── Quelldokument ──

Staatsanleihen: weitere Zinssenkungen in den USA eingepreist
(Globale) Staatsanleihen bleiben weiterhin stark gefragt, da sich die Unsicherheit hinsichtlich der weltweiten Wirtschaftsentwicklung deutlich erhöht hat. In den USA werden bis Jahresende 2020 weitere Zinssenkungsschritte erwartet – abhängig von der Entwicklung, eher früher als später. Die US-Zinsstrukturkurve (3 Monate – 10 Jahre) ist abermals deutlich negativ, was einerseits US-Rezessionssorgen, andererseits aber auch die Erwartungshaltung weiterer lockerer geldpolitischer Maßnahmen befeuert. Erwähnenswert ist zudem, dass sich die Renditen langfristiger US-Staatsanleihen aktuell auf einem All Time Low befinden. Auch die Renditen von Emerging-Marktes-Staatsanleihen in Hartwährung sind trotz zuletzt wieder angestiegener Risikoprämien/Spreads seit Jahresbeginn rückläufig, vom Niveau allerdings noch über den historischen Tiefständen. Ebenso rückläufig waren die Renditen von Schwellenländer-Anleihen in lokaler Währung insgesamt, wenngleich die Wertentwicklung in EUR aufgrund schwächerer Währungen gelitten haben.
Unternehmensanleihen: Euro High-Yield-Markt mit bestem Jahresstart der Geschichte
Im Rahmen des negativen Newsflows kam es bei Unternehmensanleihen zu Spreadanstiegen. Investoren tendierten aber v.a. dazu, Credit-Risiken mittels Credit Default Swaps abzusichern. Der Primärmarkt blieb bis Ende Februar von der Coronavirus-Angst weitestgehend verschont. Der Euro High-Yield-Markt legte mit bislang über 20 Mrd. EUR an Emissionsvolumen seinen besten Jahresstart der Geschichte hin.
Emerging-Markets-Anleihen: Risikoprämien bleiben wohl eher „gedeckelt“
Wir gehen davon aus, dass die Risikoprämien von Schwellenländer-Staatsanleihen im Bereich der aktuellen Niveaus "gedeckelt" bleiben. Dabei sind weniger fundamentale Treiber/Risiken ausschlaggebend, als vielmehr die Erwartung des abermaligen Eingreifens der globalen Notenbanken in den Preisfindungsmechanismus.

───

* Die Aufgabe *
Führe den Marktkommentar zu Staats-, Unternehmens- und Schwellenländeranleihen nach seinem letzten Satz fort. Das Material stammt aus einer anderen Quelle als der Text.

── Erfasste Informationen ──

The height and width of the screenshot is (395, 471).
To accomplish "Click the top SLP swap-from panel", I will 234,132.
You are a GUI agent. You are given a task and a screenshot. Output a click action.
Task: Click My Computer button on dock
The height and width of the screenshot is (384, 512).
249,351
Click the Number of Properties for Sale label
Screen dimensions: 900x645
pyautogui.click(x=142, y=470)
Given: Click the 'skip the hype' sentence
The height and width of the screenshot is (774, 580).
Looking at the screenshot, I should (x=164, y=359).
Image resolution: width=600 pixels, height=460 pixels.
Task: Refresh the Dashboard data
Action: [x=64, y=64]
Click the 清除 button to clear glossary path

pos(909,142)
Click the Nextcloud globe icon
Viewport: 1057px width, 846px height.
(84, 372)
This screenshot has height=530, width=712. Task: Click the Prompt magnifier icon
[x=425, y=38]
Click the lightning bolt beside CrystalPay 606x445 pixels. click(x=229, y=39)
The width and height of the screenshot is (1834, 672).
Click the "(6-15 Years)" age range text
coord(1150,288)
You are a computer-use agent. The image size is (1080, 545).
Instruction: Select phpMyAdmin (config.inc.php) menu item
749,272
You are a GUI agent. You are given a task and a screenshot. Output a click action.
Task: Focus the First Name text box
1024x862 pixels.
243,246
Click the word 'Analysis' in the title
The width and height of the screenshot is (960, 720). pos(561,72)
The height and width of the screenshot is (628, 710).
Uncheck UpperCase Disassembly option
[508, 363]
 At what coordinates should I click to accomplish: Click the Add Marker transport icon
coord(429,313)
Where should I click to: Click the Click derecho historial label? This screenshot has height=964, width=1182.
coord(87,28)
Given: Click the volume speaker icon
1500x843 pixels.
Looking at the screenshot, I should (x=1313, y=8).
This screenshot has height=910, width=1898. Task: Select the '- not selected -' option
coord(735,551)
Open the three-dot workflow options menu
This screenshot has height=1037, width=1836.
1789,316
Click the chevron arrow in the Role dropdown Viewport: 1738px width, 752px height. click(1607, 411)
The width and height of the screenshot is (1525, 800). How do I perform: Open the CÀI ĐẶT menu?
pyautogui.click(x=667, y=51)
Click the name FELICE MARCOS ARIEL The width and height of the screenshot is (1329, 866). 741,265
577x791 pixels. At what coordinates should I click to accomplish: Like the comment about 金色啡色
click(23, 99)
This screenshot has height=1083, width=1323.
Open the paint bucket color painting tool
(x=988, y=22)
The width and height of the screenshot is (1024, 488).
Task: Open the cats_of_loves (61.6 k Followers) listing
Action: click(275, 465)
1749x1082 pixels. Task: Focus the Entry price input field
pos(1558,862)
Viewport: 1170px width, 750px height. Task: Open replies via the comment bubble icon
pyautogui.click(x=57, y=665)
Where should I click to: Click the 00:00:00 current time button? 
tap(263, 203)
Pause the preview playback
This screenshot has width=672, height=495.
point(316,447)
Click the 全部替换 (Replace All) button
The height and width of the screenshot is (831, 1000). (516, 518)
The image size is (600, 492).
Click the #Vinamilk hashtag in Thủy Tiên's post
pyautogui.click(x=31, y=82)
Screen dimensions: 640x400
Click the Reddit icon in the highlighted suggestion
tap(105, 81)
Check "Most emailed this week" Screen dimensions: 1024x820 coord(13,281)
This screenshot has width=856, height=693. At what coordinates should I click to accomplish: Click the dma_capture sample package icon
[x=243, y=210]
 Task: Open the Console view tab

───

* Platz für Antwort *
Entwickelte Aktienmärkte im Bann der Entwicklungen aufgrund des Coronavirus
Die internationalen Aktienmärkte stehen aktuell ganz im Bann der Entwicklungen im Zusammenhang mit dem Coronavirus. Dass entsprechend negative wirtschaftliche Effekte (Konjunkturwachstum, Gewinnentwicklung) in den nächsten Monaten sichtbar werden, ist klar. Das Ausmaß ist derzeit aber nicht abzuschätzen. Aktuell zeigen verschiedene technische Indikatoren ein überverkauftes Bild, wodurch zumindest kurzfristige Gegenbewegungen wahrscheinlicher werden. Ob hier tatsächlich schon der Tiefpunkt erreicht ist, ist fraglich.
Aktienmärkte Schwellenländer kommen unter Druck
In der zweiten Jahreshälfte 2019 hatte sich allseits konjunktureller Optimismus breitgemacht. Auch bei der Gewinnentwicklung – insbesondere im asiatischen Raum – hat sich das zwischenzeitlich deutlich manifestiert. Mit dem Coronavirus hat sich nunmehr die Erwartung bezüglich der Unternehmensdaten verschlechtert, stand doch China als große Volkswirtschaft wochenlang still. Damit verwundert es auch nicht, dass Schwellenländer-Aktien im Vergleich zum entwickelten Aktienraum unter Druck kommen.
Rohstoffmärkte: Nachfragerückgang deutlich spürbar
Auch an den Rohstoffmärkten hinterlässt das Coronavirus seine Spuren. Die unmittelbaren Auswirkungen des Nachfragerückgangs sind in dieser Anlageklasse besonders stark spürbar. Einzig der Edelmetallbereich konnte seine Rolle als sicherer Hafen auch diesmal ausspielen. Die Energierohstoffe mussten aufgrund der direkten Wachstumseffekte die stärksten Rückgänge verbuchen. Eine Reaktion auf der Angebotsseite wird damit immer unausweichlicher.